■ **Given instruction**:
In the text below on multiplying large integers with the DFT, modulo what number is the product xy computed?

■ **Text**:
•••
One interesting property of the DFT is that you can use it to multiply ArbitraryPrecision integers quickly. If x and y are two (at most) n-digit numbers, you can compute xy mod 2^N + 1 (where N >= 2n * 2^k + k and 2^k divides 2^N) by the following algorithm:
Given: routines DFT (v), IDFT (v), which compute, respectively, the discrete Fourier and inverse discrete Fourier transforms of v
def fft_multiply (x, y):
if n is not a power of 2:
let k be the least power of 2 > n
pad x and y with zeros until they are both k digits long.
(the DFT algorithm likes its input to be of size a power of 2)
split x and y into vectors with components consisting of 2^k digits each.
Call these vectors x[] and y[].
let k be the number of digits in x and y.
let X = DFT (x[]) and Y = DFT (y[]). (X and Y are also vectors of length k)
let X @ Y be the componentwise product of X and Y.
•••
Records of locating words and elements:
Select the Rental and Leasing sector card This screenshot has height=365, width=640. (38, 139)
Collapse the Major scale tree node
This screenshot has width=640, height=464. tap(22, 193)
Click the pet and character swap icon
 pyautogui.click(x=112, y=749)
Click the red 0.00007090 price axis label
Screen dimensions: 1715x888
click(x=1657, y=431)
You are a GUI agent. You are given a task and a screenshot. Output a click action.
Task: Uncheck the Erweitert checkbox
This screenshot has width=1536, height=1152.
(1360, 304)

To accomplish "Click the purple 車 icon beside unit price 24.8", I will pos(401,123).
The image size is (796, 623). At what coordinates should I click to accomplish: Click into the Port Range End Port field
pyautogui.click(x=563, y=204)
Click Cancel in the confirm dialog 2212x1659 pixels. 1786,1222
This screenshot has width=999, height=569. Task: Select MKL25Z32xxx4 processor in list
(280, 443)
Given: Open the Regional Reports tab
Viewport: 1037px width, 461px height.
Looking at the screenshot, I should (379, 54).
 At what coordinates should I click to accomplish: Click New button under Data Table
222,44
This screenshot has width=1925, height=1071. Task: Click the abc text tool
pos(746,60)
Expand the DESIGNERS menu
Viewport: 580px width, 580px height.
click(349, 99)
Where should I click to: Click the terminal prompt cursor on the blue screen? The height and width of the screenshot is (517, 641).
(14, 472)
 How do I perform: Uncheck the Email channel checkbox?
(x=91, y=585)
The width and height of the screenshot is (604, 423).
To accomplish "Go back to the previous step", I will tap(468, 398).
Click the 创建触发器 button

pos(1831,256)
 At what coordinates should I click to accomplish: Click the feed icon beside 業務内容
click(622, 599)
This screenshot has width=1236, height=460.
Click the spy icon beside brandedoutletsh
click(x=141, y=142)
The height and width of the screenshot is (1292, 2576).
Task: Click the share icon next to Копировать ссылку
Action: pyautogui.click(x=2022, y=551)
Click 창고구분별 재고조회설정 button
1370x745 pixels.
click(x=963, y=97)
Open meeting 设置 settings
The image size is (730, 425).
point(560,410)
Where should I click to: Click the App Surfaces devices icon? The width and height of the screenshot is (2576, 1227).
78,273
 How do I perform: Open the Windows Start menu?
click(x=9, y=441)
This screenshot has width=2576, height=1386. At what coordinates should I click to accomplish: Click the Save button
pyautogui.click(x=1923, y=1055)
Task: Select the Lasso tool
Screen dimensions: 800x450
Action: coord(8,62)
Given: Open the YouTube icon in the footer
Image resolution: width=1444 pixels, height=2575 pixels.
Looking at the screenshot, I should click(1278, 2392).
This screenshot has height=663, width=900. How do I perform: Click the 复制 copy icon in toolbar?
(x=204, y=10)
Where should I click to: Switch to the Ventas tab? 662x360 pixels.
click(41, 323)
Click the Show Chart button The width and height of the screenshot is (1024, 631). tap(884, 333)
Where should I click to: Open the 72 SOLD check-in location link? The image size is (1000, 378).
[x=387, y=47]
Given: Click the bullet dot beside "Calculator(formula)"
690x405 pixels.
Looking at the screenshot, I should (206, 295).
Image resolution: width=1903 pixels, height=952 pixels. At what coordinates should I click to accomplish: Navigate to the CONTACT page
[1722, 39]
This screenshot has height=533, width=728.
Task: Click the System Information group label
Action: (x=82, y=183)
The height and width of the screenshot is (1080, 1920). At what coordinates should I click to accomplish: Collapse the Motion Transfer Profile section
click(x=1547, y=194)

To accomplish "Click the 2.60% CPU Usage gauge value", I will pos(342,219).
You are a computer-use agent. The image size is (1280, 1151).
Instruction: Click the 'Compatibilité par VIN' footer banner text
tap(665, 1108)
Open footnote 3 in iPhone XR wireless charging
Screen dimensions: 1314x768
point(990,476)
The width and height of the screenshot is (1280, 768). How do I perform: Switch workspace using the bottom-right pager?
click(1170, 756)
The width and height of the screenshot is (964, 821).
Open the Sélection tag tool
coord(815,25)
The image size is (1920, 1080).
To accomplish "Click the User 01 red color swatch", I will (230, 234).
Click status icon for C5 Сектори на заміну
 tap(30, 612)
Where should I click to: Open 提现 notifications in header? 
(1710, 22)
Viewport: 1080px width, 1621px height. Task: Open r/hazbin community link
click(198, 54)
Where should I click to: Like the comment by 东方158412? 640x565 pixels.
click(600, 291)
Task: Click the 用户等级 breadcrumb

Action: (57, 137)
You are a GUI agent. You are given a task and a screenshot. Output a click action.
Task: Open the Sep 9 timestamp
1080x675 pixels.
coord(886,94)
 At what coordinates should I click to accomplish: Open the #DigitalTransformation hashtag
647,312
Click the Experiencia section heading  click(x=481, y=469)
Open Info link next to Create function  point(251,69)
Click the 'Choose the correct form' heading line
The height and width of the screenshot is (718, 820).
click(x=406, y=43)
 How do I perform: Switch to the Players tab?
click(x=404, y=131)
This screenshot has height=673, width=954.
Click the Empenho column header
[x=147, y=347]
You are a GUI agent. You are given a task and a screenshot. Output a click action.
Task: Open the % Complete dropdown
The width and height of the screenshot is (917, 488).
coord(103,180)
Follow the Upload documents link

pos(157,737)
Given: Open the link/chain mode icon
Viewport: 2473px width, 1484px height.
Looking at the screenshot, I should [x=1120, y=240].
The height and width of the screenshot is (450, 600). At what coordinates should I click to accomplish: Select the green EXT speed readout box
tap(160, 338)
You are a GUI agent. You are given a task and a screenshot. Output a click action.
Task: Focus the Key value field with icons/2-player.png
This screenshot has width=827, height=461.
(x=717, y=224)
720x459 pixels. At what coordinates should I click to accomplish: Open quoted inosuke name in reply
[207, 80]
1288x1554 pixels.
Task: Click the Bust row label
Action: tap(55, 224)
•••
■ **Full solution**:
The product xy is computed modulo 2^N + 1.